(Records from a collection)
● ● ● ●

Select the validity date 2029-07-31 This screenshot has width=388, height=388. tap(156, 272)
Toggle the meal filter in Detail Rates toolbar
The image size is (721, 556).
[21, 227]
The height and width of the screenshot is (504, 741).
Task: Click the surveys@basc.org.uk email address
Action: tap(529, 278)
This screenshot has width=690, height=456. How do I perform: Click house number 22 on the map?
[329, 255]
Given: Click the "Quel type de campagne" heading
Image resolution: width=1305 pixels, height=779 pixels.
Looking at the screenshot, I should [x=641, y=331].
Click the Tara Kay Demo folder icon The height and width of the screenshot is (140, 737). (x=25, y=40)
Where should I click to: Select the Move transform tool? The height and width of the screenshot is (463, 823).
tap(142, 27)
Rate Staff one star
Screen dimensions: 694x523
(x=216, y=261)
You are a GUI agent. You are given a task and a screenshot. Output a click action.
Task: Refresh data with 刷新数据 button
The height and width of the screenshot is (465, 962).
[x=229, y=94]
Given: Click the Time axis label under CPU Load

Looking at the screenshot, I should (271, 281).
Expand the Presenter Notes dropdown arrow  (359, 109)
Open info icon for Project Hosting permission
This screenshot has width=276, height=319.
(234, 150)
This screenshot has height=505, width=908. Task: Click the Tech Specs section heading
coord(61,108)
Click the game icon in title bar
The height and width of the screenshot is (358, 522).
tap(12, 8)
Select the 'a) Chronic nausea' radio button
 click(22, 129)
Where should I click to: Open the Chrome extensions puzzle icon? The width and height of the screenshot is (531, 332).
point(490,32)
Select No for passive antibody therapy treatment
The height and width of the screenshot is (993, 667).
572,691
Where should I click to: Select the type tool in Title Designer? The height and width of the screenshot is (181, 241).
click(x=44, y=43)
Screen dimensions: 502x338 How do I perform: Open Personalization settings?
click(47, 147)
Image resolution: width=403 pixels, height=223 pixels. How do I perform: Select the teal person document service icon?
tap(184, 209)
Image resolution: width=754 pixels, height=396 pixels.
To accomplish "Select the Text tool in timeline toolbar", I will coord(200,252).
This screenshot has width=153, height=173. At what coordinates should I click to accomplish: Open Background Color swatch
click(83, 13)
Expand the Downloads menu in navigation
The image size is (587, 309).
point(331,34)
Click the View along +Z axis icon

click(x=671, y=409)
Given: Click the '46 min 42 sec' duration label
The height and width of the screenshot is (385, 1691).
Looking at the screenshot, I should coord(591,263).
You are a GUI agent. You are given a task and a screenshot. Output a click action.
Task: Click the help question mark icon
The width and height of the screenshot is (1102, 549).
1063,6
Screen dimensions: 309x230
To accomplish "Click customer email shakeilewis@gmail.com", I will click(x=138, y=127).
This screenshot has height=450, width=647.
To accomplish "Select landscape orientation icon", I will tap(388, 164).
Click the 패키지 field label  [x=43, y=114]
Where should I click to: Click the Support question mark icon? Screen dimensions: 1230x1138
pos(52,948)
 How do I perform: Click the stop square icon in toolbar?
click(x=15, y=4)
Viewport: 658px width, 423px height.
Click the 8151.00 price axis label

● ● ● ●

WHAT YOU HAVE TO DO: Counting only lines that hold "will", report how many there are in the records above, as a bare number.

RESULT OF THIS TASK: 3